Action item →
Output nothing but the lines from the first line of the entries to the line with "is (918, 2576).", inclusive, exactly as they read.

--- Data excerpts ---

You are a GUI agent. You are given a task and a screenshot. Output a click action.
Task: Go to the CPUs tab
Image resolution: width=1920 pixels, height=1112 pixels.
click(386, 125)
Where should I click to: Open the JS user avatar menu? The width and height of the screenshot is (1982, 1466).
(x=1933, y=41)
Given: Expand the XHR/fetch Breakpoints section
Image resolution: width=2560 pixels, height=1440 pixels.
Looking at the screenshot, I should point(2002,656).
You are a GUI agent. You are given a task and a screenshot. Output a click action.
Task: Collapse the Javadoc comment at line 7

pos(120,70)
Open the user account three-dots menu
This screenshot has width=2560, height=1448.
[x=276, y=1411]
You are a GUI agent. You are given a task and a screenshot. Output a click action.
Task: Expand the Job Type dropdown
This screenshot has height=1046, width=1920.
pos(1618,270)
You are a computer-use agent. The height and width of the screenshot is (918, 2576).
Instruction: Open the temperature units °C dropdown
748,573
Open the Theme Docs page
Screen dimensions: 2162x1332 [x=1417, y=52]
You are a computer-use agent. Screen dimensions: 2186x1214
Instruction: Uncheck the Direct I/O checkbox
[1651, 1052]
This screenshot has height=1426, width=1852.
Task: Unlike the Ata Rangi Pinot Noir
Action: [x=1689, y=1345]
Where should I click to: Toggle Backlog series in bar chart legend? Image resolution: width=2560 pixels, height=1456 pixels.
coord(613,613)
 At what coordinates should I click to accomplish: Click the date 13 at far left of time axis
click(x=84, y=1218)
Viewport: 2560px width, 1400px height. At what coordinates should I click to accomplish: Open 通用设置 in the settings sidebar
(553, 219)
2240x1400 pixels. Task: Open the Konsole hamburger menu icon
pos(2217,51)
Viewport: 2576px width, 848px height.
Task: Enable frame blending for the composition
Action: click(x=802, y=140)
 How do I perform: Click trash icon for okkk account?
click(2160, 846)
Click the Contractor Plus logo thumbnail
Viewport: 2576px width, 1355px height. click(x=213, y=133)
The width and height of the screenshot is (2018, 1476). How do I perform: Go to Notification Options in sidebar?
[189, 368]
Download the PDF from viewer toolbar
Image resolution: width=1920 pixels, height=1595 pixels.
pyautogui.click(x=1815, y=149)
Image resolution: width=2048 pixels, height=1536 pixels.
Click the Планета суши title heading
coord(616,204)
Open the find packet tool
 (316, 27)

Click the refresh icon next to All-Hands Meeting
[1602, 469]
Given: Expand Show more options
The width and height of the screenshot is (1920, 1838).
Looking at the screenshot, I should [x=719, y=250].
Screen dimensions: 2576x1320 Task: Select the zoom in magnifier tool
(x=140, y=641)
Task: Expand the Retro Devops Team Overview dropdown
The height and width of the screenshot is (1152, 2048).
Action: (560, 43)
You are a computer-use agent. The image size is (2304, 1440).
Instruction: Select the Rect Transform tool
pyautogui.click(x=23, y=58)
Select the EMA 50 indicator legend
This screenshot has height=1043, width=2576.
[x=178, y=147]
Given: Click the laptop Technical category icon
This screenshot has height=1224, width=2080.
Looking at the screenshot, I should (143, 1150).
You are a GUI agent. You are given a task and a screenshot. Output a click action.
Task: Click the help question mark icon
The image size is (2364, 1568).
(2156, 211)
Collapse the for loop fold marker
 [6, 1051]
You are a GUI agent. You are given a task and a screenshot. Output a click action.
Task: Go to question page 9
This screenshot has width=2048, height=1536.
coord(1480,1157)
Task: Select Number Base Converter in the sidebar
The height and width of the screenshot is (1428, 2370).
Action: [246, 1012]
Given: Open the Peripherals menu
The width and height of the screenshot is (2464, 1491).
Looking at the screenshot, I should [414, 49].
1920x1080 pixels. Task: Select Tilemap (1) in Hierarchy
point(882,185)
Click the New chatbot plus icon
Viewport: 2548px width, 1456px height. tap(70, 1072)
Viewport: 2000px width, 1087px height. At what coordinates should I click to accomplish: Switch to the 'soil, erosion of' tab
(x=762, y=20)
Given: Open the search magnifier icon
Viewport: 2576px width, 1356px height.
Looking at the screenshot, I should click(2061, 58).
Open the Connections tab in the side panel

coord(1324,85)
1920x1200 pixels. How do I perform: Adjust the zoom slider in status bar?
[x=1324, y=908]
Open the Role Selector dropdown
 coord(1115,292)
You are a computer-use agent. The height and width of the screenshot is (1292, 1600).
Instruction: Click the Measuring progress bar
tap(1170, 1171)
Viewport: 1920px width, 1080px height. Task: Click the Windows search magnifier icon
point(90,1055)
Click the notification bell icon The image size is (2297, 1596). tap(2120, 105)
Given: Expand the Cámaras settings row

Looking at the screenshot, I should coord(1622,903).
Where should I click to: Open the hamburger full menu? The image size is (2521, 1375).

---

Task output →
You are a GUI agent. You are given a task and a screenshot. Output a click action.
Task: Go to the CPUs tab
Image resolution: width=1920 pixels, height=1112 pixels.
click(386, 125)
Where should I click to: Open the JS user avatar menu? The width and height of the screenshot is (1982, 1466).
(x=1933, y=41)
Given: Expand the XHR/fetch Breakpoints section
Image resolution: width=2560 pixels, height=1440 pixels.
Looking at the screenshot, I should point(2002,656).
You are a GUI agent. You are given a task and a screenshot. Output a click action.
Task: Collapse the Javadoc comment at line 7

pos(120,70)
Open the user account three-dots menu
This screenshot has width=2560, height=1448.
[x=276, y=1411]
You are a GUI agent. You are given a task and a screenshot. Output a click action.
Task: Expand the Job Type dropdown
This screenshot has height=1046, width=1920.
pos(1618,270)
You are a computer-use agent. The height and width of the screenshot is (918, 2576).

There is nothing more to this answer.